Alzheimer’s Disease and Other Types of Dementia

Dementia is a syndrome—a progressive decline in cognition interfering with independence. Alzheimer’s disease (AD) is the most common cause of dementia, but not the only one.

What is dementia?

Dementia describes decline in memory, reasoning, communication, and behavior severe enough to affect daily function. It is an umbrella term with multiple causes. Global burden estimates exceed 55 million individuals, with millions of new cases annually.

Alzheimer’s disease

Alzheimer’s accounts for roughly 60–70% of dementia. Early symptoms often include recent memory loss and subtle executive dysfunction. Pathobiology features amyloid-β plaques and tau neurofibrillary tangles, leading to synaptic failure and neuronal loss. With progression, language, judgment, and independence decline.

Dementia with Lewy bodies (DLB)

DLB is linked to α-synuclein aggregates (Lewy bodies). Typical clues: vivid visual hallucinations, fluctuating attention, and REM sleep behavior disorder. Parkinsonian motor features (rigidity, bradykinesia, tremor) are common and complicate diagnosis.

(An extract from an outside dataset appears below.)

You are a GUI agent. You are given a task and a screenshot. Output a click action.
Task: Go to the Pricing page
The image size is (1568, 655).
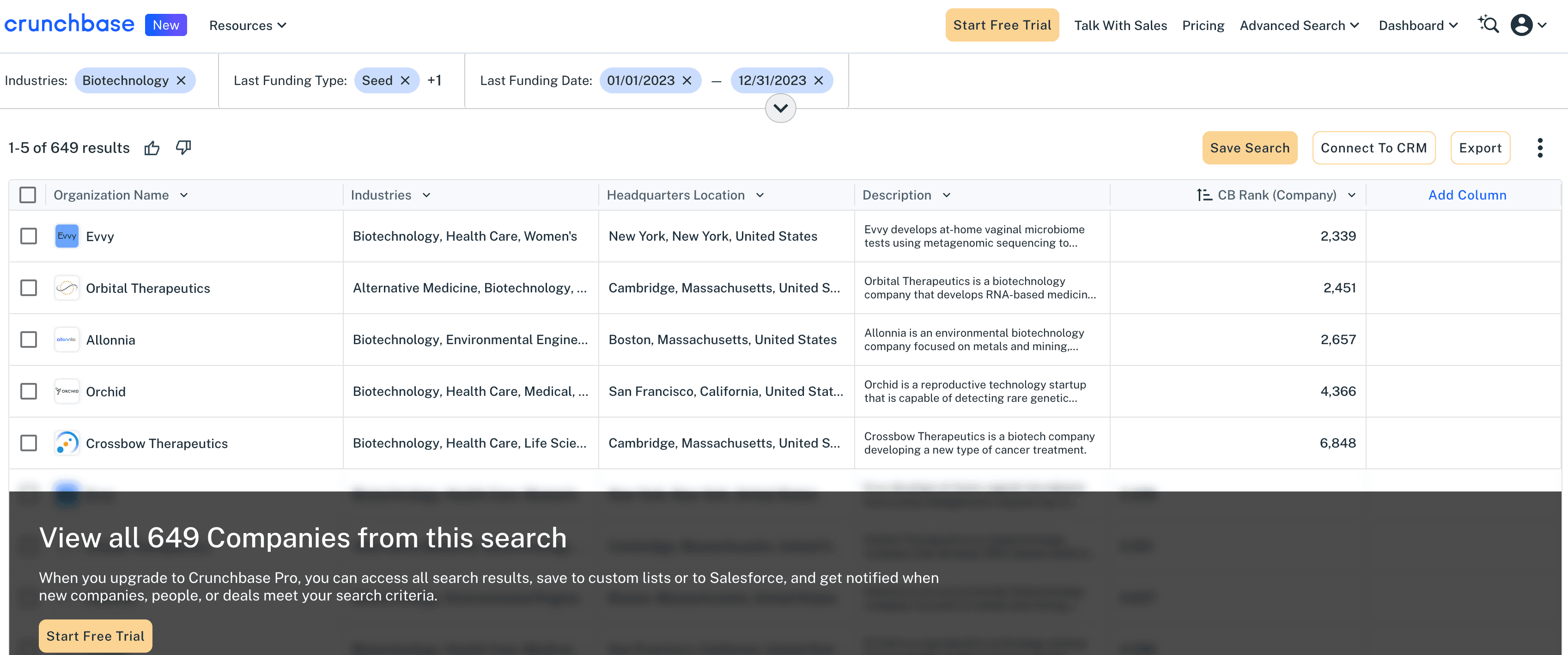(x=1203, y=25)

Frontotemporal dementia (FTD)

FTD preferentially affects frontal and temporal lobes. Early stages emphasize personality/behavior change or language variants (primary progressive aphasias). Memory may be relatively preserved early. Onset can be younger (40s–50s).

Vascular dementia

Vascular dementia stems from cerebrovascular injury (infarcts, small-vessel disease). Clinical course may be stepwise after strokes and often features slowed processing and executive dysfunction. Risk mitigation includes controlling blood pressure, diabetes, lipids, and smoking cessation.

The bigger picture

Other etiologies include Parkinson’s disease dementia, Huntington’s disease, normal pressure hydrocephalus, autoimmune/inflammatory encephalitis, and potentially reversible causes (e.g., thyroid dysfunction, B12 deficiency, medication effects). Understanding subtype matters for counseling, management, and prognosis. Research advances—including disease-modifying therapies for AD—offer cautious optimism for slowing progression.

Key differences at a glance

Subtype Core features Clues that help differentiate
Alzheimer’s Amnestic onset, executive/language decline over time Insidious onset; prominent recent-memory impairment
DLB Attention fluctuations, hallucinations, parkinsonism, RBD Early visual hallucinations; sensitivity to antipsychotics
FTD Behavioral change or language-variant aphasia; younger onset Disinhibition/apathy, early executive dysfunction; family history
Vascular Executive dysfunction, slowed processing; stepwise decline Stroke history; vascular risk factors; strategic infarcts

Educational discussion. Not a substitute for clinical judgment or guidelines. Consider local protocols and individual patient factors.